Instruction ::
Could you put the listing between the line containing "Where should I click to: Select 原产地预裁定" and the line containing "Looking at the screenshot, I should click(151, 399).", inclusive, into a two-column CSV with the headers instruction and response, one row for each instruction and its response? Enclose every field in quotes and turn line breaks into spaces.

Records provided ::
※ ※ ※

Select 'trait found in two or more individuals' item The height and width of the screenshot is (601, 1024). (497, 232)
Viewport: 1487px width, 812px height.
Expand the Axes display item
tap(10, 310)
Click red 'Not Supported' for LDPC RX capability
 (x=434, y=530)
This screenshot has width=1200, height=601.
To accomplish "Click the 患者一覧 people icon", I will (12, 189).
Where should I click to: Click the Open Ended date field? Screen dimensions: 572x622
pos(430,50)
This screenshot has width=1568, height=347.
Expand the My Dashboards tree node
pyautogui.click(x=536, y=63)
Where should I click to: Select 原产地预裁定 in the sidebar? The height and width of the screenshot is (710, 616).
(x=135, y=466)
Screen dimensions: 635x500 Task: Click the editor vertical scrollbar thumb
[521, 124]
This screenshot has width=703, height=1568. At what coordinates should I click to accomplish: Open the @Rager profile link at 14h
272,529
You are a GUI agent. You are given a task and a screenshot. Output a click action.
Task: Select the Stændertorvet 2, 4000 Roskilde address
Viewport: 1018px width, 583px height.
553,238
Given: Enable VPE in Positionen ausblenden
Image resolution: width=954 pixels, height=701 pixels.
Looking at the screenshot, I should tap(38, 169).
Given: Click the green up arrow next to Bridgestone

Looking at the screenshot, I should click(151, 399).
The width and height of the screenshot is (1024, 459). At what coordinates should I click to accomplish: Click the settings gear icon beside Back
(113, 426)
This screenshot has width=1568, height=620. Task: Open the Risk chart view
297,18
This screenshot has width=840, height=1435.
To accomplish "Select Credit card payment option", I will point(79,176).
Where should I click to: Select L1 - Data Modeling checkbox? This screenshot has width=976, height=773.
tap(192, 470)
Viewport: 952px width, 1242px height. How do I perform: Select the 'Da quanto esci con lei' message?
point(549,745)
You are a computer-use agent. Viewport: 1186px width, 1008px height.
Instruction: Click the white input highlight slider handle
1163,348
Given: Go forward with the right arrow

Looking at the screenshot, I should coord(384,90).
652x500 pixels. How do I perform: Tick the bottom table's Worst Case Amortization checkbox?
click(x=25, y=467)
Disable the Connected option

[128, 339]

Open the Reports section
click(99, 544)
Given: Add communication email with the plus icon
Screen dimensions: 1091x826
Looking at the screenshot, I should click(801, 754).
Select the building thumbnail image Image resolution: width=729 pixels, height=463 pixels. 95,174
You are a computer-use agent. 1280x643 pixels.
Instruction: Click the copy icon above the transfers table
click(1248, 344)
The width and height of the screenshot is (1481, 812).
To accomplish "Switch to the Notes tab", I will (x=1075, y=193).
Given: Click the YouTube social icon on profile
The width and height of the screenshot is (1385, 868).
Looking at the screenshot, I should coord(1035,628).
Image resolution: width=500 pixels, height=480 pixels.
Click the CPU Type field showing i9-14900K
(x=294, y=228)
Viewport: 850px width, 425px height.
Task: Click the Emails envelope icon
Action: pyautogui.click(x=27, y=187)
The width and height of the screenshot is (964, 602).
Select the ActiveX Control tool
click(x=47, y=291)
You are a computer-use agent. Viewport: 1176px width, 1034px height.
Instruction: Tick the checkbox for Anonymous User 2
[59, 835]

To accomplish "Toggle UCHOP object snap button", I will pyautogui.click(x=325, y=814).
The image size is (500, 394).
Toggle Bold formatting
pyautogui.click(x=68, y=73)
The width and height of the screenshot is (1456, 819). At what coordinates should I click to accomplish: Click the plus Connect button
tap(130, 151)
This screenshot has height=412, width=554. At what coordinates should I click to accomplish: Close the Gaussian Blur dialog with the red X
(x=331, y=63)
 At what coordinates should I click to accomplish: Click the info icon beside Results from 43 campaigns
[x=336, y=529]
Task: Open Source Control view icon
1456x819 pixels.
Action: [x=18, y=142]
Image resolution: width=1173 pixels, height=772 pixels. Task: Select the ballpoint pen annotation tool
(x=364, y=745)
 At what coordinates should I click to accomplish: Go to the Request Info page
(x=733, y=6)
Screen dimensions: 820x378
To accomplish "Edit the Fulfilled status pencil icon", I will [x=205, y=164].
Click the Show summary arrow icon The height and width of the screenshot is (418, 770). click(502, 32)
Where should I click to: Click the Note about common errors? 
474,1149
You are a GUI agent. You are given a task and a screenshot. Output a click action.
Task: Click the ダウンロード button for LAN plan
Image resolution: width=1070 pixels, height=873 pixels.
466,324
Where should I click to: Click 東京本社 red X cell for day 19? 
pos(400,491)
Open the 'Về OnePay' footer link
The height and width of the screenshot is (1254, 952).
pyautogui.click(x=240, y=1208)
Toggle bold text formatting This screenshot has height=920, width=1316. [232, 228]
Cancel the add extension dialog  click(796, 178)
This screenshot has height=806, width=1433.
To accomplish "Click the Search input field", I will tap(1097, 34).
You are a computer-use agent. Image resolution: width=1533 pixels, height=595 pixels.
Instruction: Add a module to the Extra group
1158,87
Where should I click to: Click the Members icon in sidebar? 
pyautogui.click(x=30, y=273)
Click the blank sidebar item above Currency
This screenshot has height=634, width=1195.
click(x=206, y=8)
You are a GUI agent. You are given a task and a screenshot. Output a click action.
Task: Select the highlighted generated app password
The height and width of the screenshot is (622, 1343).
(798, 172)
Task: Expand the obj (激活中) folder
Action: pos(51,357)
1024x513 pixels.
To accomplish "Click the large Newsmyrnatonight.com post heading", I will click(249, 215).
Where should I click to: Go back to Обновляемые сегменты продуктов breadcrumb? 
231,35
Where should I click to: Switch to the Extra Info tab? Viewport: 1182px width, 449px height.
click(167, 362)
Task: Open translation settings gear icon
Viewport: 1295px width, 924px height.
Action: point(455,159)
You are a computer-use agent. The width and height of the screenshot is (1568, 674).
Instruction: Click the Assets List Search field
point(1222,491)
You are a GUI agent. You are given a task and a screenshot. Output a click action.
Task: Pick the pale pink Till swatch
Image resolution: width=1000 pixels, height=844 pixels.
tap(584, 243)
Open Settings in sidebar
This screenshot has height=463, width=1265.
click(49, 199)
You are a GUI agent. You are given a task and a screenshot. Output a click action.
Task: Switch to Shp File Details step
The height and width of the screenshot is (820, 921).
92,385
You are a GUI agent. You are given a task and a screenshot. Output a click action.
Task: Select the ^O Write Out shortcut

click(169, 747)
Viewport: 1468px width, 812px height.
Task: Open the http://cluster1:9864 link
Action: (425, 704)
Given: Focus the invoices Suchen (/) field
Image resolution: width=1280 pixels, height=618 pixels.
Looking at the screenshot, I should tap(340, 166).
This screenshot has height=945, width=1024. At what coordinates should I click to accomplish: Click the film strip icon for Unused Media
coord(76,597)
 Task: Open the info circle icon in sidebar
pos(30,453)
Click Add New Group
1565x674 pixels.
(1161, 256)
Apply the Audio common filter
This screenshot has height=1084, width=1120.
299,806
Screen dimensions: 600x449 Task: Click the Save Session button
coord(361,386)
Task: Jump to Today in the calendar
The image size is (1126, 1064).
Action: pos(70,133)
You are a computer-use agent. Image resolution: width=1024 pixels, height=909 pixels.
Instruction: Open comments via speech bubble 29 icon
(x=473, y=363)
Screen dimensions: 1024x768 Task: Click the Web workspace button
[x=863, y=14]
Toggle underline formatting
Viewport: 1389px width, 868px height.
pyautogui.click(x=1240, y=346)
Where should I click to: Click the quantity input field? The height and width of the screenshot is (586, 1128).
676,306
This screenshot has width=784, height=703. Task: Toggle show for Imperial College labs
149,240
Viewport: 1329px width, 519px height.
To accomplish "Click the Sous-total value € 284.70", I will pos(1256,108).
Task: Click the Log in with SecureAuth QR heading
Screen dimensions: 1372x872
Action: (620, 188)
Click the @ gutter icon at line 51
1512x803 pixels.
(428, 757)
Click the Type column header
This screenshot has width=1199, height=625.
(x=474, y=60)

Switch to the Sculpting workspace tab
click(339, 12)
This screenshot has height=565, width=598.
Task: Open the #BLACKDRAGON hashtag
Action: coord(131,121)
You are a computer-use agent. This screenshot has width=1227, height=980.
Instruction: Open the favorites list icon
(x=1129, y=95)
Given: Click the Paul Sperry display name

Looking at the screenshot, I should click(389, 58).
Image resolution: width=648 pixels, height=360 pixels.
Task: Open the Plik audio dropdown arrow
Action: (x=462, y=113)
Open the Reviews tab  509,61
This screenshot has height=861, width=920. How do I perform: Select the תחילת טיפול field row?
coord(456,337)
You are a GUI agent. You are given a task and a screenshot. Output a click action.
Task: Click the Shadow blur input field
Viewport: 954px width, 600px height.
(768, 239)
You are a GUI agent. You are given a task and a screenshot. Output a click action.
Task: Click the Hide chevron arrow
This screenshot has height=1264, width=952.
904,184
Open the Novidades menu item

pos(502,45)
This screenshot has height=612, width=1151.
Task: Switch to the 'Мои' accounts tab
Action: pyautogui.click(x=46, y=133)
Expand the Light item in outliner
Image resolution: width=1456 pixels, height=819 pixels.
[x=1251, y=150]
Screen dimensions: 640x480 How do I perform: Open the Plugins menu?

※ ※ ※

Result of the task ::
instruction,response
"Where should I click to: Select 原产地预裁定 in the sidebar? The height and width of the screenshot is (710, 616).","(x=135, y=466)"
"Screen dimensions: 635x500 Task: Click the editor vertical scrollbar thumb","[521, 124]"
"This screenshot has width=703, height=1568. At what coordinates should I click to accomplish: Open the @Rager profile link at 14h","272,529"
"You are a GUI agent. You are given a task and a screenshot. Output a click action. Task: Select the Stændertorvet 2, 4000 Roskilde address Viewport: 1018px width, 583px height.","553,238"
"Given: Enable VPE in Positionen ausblenden Image resolution: width=954 pixels, height=701 pixels.","Looking at the screenshot, I should tap(38, 169)."
"Given: Click the green up arrow next to Bridgestone","Looking at the screenshot, I should click(151, 399)."